(WORK ITEM)
Return each line of the items below that contains the string "Dashboard".
[[ DATA RECORDS, beginning ]]
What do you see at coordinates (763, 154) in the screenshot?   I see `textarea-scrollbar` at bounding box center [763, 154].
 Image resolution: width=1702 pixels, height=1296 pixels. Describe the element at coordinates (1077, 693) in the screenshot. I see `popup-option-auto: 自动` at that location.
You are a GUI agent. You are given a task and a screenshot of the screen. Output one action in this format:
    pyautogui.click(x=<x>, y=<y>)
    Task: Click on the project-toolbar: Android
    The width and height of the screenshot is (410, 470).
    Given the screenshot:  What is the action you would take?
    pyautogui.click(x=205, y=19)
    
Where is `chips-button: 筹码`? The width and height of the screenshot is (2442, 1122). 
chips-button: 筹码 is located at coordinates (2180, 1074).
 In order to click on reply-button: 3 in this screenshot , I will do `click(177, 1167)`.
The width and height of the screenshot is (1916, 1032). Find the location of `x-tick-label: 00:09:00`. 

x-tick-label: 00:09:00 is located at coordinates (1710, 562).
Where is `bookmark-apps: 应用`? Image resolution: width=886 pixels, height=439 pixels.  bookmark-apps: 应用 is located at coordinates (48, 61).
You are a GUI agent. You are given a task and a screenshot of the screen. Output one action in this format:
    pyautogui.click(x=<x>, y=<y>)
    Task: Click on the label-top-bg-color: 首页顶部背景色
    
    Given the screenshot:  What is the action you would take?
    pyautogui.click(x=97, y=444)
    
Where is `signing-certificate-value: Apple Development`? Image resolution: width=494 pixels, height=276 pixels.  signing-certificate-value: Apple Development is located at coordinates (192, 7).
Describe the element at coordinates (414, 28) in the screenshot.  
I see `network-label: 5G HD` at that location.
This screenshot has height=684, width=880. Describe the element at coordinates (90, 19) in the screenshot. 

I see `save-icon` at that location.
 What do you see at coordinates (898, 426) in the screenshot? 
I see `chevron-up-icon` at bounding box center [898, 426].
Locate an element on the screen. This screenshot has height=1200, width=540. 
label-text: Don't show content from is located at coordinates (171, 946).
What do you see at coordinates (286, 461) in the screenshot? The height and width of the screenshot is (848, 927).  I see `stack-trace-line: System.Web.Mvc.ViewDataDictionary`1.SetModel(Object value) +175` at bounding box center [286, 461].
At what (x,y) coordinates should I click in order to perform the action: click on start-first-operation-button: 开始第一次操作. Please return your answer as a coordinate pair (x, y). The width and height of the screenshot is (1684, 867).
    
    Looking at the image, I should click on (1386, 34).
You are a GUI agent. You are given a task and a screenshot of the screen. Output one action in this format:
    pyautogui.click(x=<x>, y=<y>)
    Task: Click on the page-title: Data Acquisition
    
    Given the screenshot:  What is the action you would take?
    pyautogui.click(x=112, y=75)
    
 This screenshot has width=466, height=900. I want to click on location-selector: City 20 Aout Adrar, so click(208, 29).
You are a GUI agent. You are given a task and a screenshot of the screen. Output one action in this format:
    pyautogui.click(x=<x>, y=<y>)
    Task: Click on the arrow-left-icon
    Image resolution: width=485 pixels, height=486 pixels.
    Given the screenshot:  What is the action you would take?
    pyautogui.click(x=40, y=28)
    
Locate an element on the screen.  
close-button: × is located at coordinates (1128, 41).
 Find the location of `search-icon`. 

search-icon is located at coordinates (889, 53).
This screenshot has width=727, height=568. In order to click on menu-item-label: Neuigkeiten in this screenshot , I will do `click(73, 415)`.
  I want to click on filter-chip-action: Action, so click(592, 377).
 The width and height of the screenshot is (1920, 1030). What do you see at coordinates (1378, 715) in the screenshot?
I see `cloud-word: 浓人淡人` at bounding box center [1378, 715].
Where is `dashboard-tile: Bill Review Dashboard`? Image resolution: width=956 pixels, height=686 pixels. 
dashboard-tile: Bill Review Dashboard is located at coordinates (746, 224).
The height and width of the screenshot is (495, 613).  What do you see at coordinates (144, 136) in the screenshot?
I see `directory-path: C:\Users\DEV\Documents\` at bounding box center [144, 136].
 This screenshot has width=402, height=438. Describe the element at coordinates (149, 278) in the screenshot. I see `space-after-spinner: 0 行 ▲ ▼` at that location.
[[ DATA RECORDS, end ]]
(RESPONSE TO THE TASK)
Where is `dashboard-tile: Bill Review Dashboard`? Image resolution: width=956 pixels, height=686 pixels. 
dashboard-tile: Bill Review Dashboard is located at coordinates (746, 224).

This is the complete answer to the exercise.